---------- Passage for review

LibreOffice Will No Longer Provide 32-bit Linux Binaries

With the announcement of LibreOffice 6.3 Beta 1, the open source office suite has stopped providing 32-bit binaries for the Linux platform although 32-bit compatibility has not yet been removed from the project's codebase.

"Distro vendors or anyone running a more current 32-bit Linux system can still create 32-bit versions of LibreOffice, as developers have not in any way removed 32-bit compatibility from the source code." as The Document Foundation's Italo Vignoli told BleepingComputer.

LibreOffice 32-bit support still available

This decision is caused by the dwindling number of users downloading the 32-bit Linux distribution-neutral binaries which translates into not being worth testing, compiling, maintaining, and distributing them. "So, we are ending the provision of  32-bit binaries, but NOT 32-bit support as a whole," said Vignoli.

While 32-bit Linux binaries will no longer be available for stable and pre-release LibreOffice versions, users will still be able to get them via their distro's repositories "which are usually compiled against the distro's version of the various external libraries."

--------------------

• Parts of the exercise:
1 > Decide whether each statement agrees with the LibreOffice article, answering yes or no and quoting the words that settle it: (a) 32-bit compatibility has been removed from LibreOffice's source code. (b) The end of 32-bit Linux binaries came with the announcement of LibreOffice 6.3 Beta 1. (c) Users will still be able to get 32-bit builds through their distro's repositories.
2 > Pick up the LibreOffice article after its final sentence and write what comes next.

---------- Given data

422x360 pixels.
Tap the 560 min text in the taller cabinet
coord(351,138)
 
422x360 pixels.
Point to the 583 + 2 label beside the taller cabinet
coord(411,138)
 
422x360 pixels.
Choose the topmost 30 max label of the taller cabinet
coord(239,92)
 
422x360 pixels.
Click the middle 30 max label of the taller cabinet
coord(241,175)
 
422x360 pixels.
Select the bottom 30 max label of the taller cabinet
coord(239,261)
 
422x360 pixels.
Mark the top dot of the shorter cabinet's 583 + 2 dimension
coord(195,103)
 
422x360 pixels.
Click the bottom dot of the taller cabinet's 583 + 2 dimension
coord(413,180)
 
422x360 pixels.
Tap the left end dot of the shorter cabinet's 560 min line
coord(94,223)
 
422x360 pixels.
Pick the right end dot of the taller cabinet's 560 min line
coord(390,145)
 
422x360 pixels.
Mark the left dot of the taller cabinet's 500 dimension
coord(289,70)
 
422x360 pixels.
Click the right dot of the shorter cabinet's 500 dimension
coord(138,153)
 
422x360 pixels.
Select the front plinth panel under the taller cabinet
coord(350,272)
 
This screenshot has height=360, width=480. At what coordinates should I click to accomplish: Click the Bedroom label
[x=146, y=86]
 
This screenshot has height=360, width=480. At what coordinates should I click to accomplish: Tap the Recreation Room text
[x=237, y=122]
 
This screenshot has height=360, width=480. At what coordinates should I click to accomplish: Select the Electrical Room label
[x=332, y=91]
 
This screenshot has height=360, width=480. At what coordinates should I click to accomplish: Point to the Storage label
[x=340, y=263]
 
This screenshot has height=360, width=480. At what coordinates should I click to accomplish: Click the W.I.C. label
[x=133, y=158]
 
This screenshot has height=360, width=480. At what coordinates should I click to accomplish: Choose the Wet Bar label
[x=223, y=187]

--------------------

• Expected results:
1 >
(a) No: "developers have not in any way removed 32-bit compatibility from the source code"
(b) Yes: "With the announcement of LibreOffice 6.3 Beta 1, the open source office suite has stopped providing 32-bit binaries for the Linux platform"
(c) Yes: "users will still be able to get them via their distro's repositories"

2 >
When asked if the 32-bit Windows LibreOffice binaries will share the fate of the Linux ones, Vignoli said that this will not happen in the foreseeable future although "if downloads of Windows 32-bit binaries from TDF mirror servers drop to the same very low number as Linux 32-bit packages, we will reconsider the situation."

LibreOffice 6.3 Beta 1 pre-release

"LibreOffice 6.3 will be released as final in mid August, 2019, being LibreOffice 6.3 Beta1 the second pre-release since the development of version 6.3 started in mid November, 2018," says the announcement.

Also, "Since LibreOffice 6.3 Alpha1, 683 commits have been submitted to the code repository and 141 bugs have been set to FIXED in Bugzilla."

Users can download LibreOffice 6.3 Beta 1 from here, for the Linux, MacOS, and Windows platforms, with the Beta installable next to the version already present on their systems.